Having being ignored by Fanning at Gold Coast airport many times as a cadet journalist, your correspondent noted he would not have loved the reception.
But, looking as if he had not slept since his tango with the “big old fish”, Fanning tried to satiate the media by sitting down for almost an hour and answering every question.
Which all turned out to be variations on “what was it like?”
The words “emotional”, “harrowing” and “traumatic” were used more than once. Fanning was open about tears coming upon him more than once since the attack. Ronnie Blakey, the surfer’s manager, described the hours after as like being at a wake but with the deceased sitting right next to you.
It was not quite the typical laconic surfer return some had anticipated, though Fanning did manage to crack he would say “thanks for not eating me!” if faced with the shark again.
The atmosphere was a cross between a carnival and a business transaction, with Blakey chairing and asking the room of about 150 journalists and publicists to give Fanning – and fellow surfer and would-be rescuer Julian Wilson – a round of applause as they walked in.
Journalists at the press conference included those who can normally be found at court hearings, royal commissions and political events in New South Wales, as well as sport reporters, whose ranks just about every media outlet thought needed to be bolstered for the day. The television stations and a couple of newspapers had also sent multiple journalists and camera crews to get footage of Fanning walking through arrivals.

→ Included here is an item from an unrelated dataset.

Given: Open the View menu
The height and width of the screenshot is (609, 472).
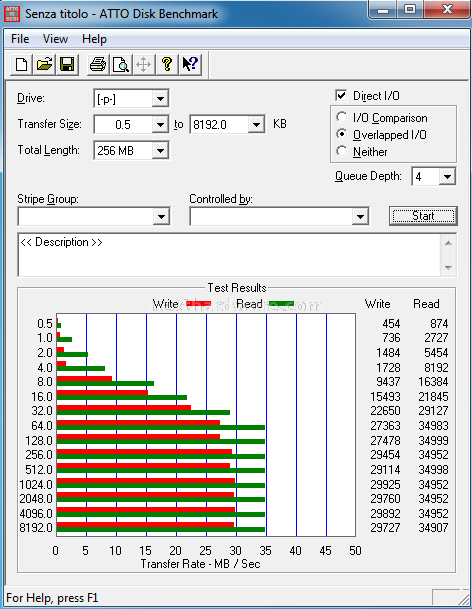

Such was the grandness and oddness of the press conference, that even veteran television reporter – A Current Affair host Tracy Grimshaw – clapped the pair in as she stood to get a better view.
The questions were repetitive but echoed the disbelief Fanning himself can barely shake. What was it like? Did time speed up? Did time stand still? What was he thinking? What does he feel now?
“I’m quite anxious to get back home,” Fanning said.
And shortly afterwards, the media satisfied for now, he was granted his wish.